As incoming graduate students, it is likely that you will work with research data at some point during the course of your respective programs. The goal of this Bootcamp is to provide you with an overview of some of the skills, strategies, and best practices that will help you to get started in pursuing this kind of work. The Bootcamp does not presuppose any prior experience in working with research data, and all of the sessions are introductory in nature. Our purpose is not to help you master any given topic, but to provide a useful and productive starting point for further exploration and learning. As you explore further after the Bootcamp and into the semester, we hope you’ll make use of CRDDS’s many resources, such as opportunities for individual consultations and workshops (many of which will cover the material introduced here in greater depth). More information about these opportunities is provided on the CRDDS website. For related offerings, please also see the website of our collaborators at the Laboratory for Interdisciplinary Statistical Analysis (LISA).
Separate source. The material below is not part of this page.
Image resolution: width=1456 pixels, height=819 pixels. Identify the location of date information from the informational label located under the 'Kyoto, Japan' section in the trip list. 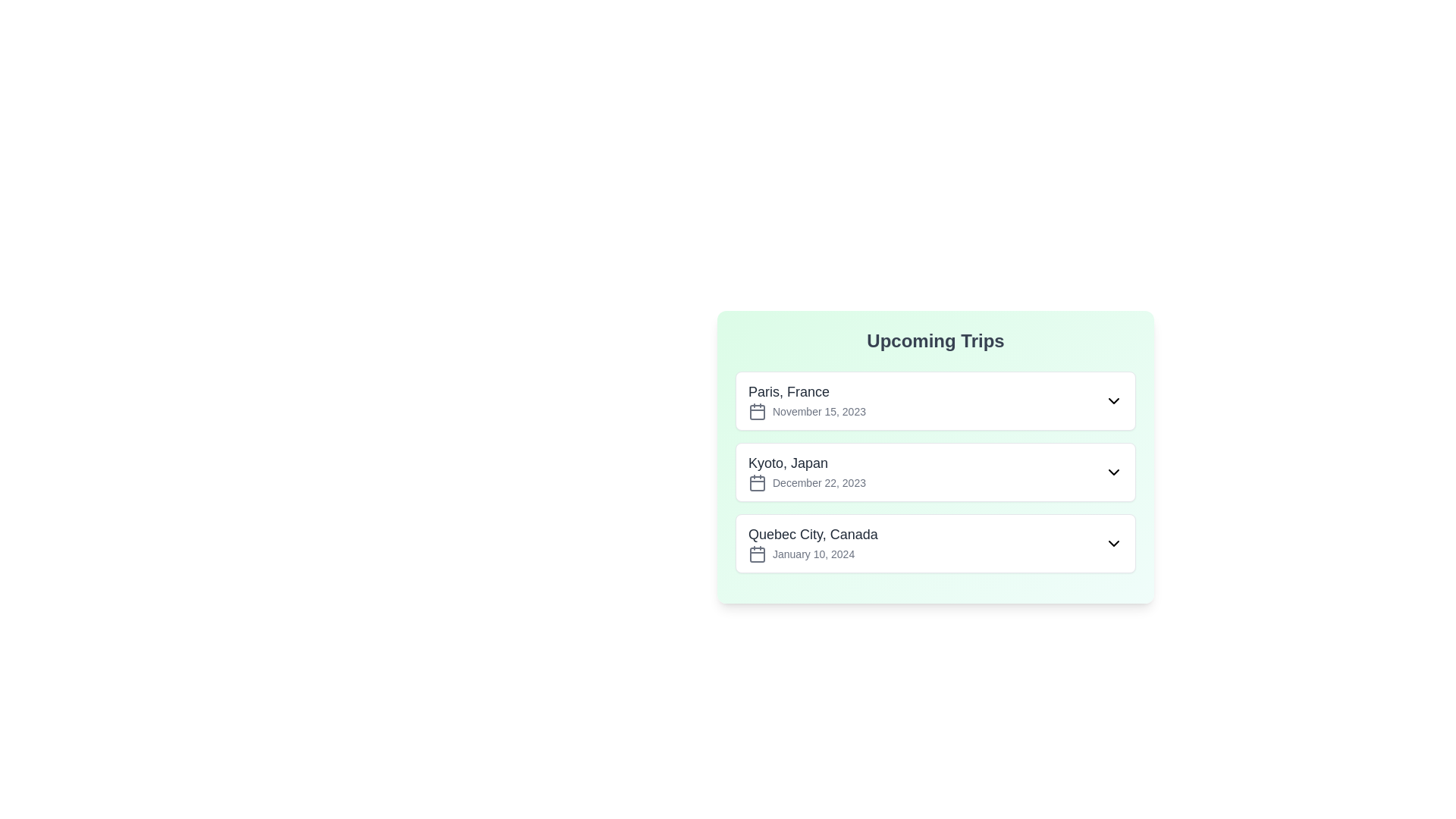
(806, 482).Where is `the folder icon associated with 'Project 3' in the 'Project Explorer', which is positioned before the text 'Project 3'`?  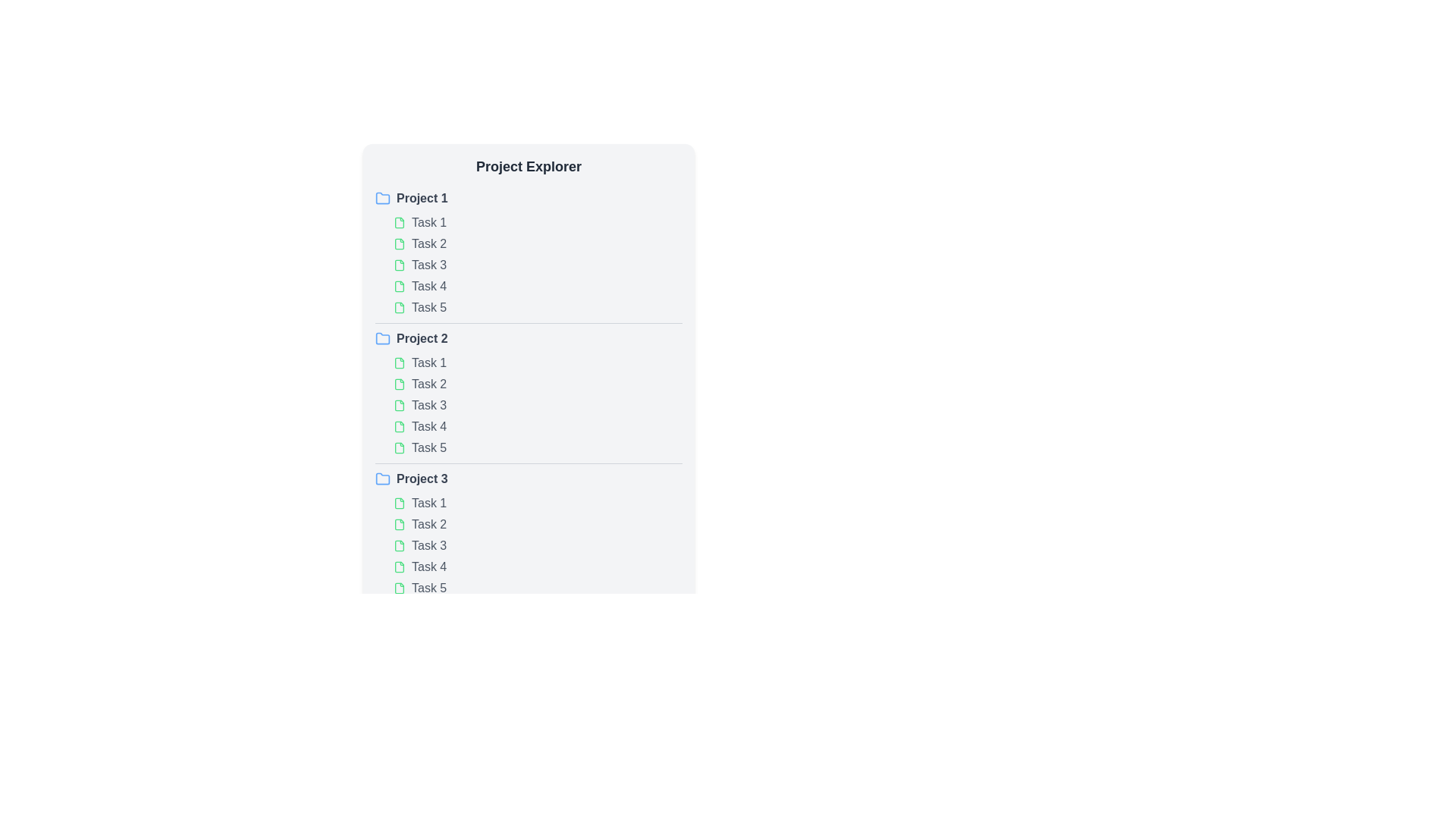
the folder icon associated with 'Project 3' in the 'Project Explorer', which is positioned before the text 'Project 3' is located at coordinates (382, 479).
In thinking about the various skills and tasks that are relevant to projects that involve research data, librarians and data professionals often think in terms of a heuristic called the research data lifecycle:

Research Lifecycle

The lifecycle model specifies, in broad terms, the distinct yet interconnected stages of a data-intensive research project; each stage involves a variety of more specific tasks and competencies, as represented in the following graphic from the CRDDS website:

Research Lifecycle Tasks

By attending the Bootcamp, our hope is that you will be empowered to navigate the research data lifecycle with respect to your own work, in a deliberate and intentional way.

The different sessions of the Bootcamp address themselves to various stages of this research data lifecycle (italicized words correspond to the stage(s) of the research data lifecycle that the session will emphasize).

  • The first session, on GitHub and GitHub Pages, taught by CU Boulder Libraries’ Map and Earth Sciences Librarian Phil White, will explore how you can use GitHub and GitHub pages as platforms to collaborate with others, and to share and disseminate your work (Publish; Preserve)
  • Our second session, on Containerization with Docker, taught by High Performance Computing Specialist Daniel Trahan, will discuss containerization as a strategy for ensuring the reproducibility of your analysis (Develop; Preserve)
  • Our third session, on Finding and Evaluating Data, taught by CRDDS data librarians Jordan Wrigley and Adi Ranganath, will present strategies for finding and evaluating data sources specific to your research needs (Plan)
  • Our fourth session, on Data Analysis in R, taught by Penn St. Lecturer and recent CU Boulder PhD alum Jacob Holster, will teach you how to get started using R and R Studio as a data analysis and visualization platform (Develop)
  • Our fifth session, on Data Publishing and CU Scholar, taught by CRDDS Scholarly Communication Librarian Melissa Cantrell and Director of Data and Scholarly Communication Services Andrew Johnson, will discuss best practices for data management and data archiving (Plan; Publish; Preserve)
  • Our sixth session, on Data Ethics and the Social Context of Data, taught by Digital Scholarship Librarian Nickoal Eichmann-Kalwara, examines the social embeddedness of data (and the implications of this embeddedness for applied researchers) through a case study of the United States census (Plan; Develop; Publish; Preserve)
  • Our seventh session, on Data Analysis in Python, taught by CRDDS Visualization Specialist Tim Dunn, will teach you how to get started using Python and Jupyter Notebooks as a data analysis and visualization platform (Develop).

We will conclude the Bootcamp by discussing how you can continue your learning about the various topics introduced at the Bootcamp by participating in CRDDS programs and activities during the fall semester and beyond. We will also discuss the details of the Bootcamp microcredential, which you can earn by completing a small project that demonstrates your familiarity with the topics presented at the Bootcamp.